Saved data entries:
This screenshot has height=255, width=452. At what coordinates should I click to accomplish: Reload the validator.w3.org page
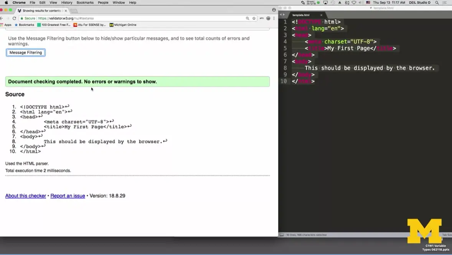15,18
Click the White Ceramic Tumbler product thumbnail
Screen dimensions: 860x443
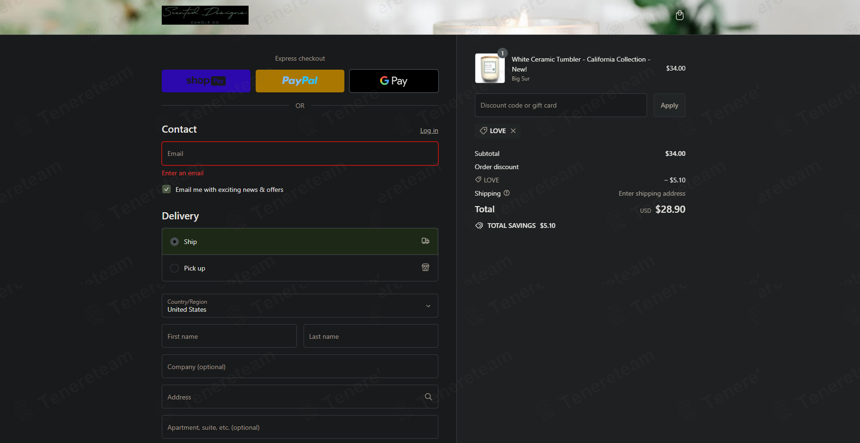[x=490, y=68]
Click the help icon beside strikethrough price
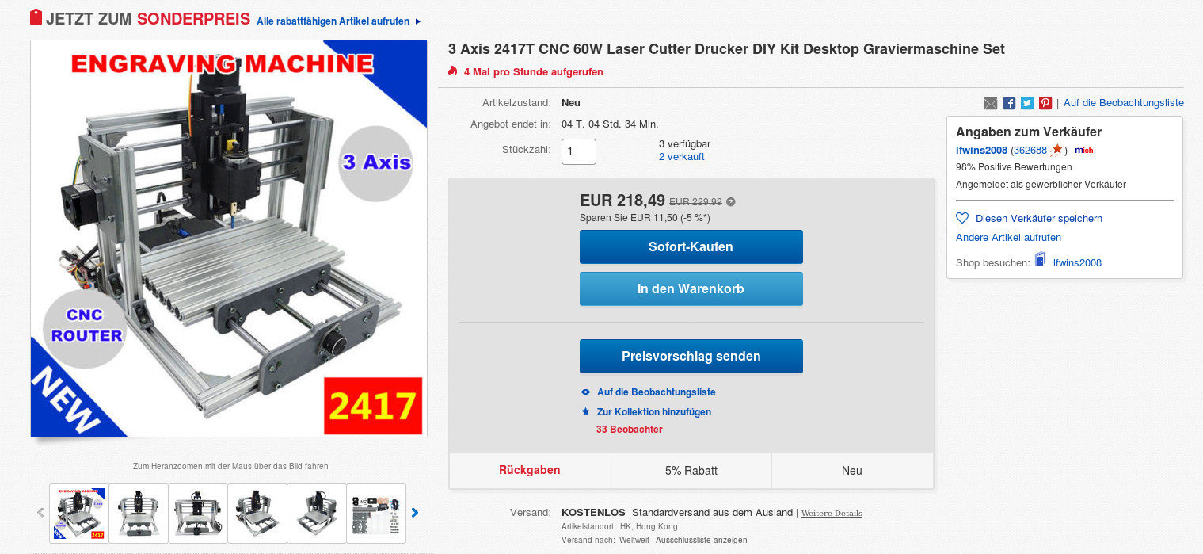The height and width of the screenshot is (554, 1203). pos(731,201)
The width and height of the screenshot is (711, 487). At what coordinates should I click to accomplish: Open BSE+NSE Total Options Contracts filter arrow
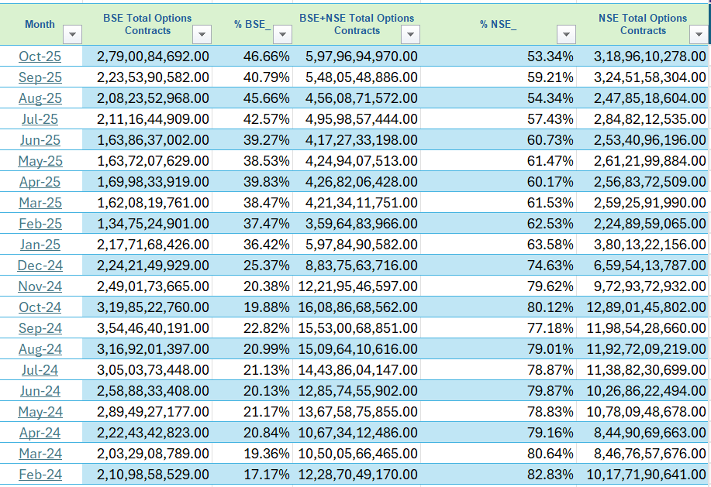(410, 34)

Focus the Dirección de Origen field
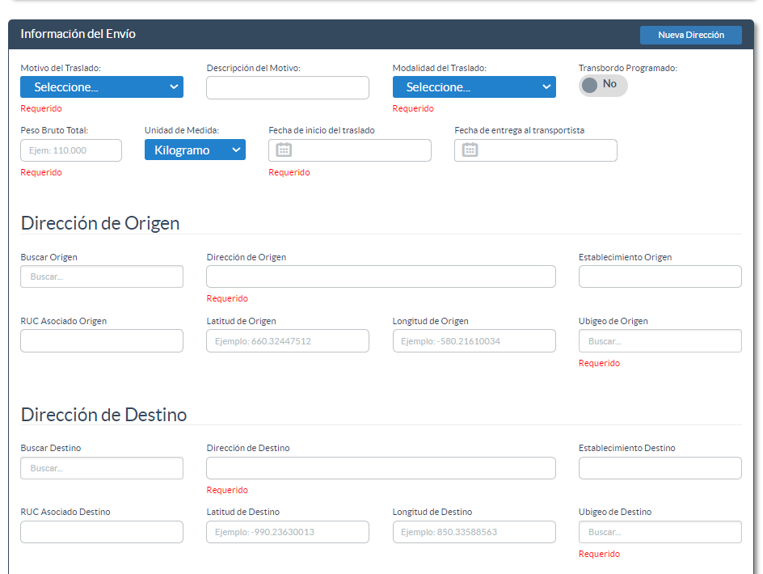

TASK:
Leaving the pictures out, write out every entry exactly.

ANSWER BOX:
This screenshot has height=255, width=452. At what coordinates should I click to accomplish: Reload the validator.w3.org page
15,18
Click the White Ceramic Tumbler product thumbnail
Screen dimensions: 860x443
[x=490, y=68]
Click the help icon beside strikethrough price
The height and width of the screenshot is (554, 1203). pos(731,201)
The width and height of the screenshot is (711, 487). At what coordinates should I click to accomplish: Open BSE+NSE Total Options Contracts filter arrow
(410, 34)

Focus the Dirección de Origen field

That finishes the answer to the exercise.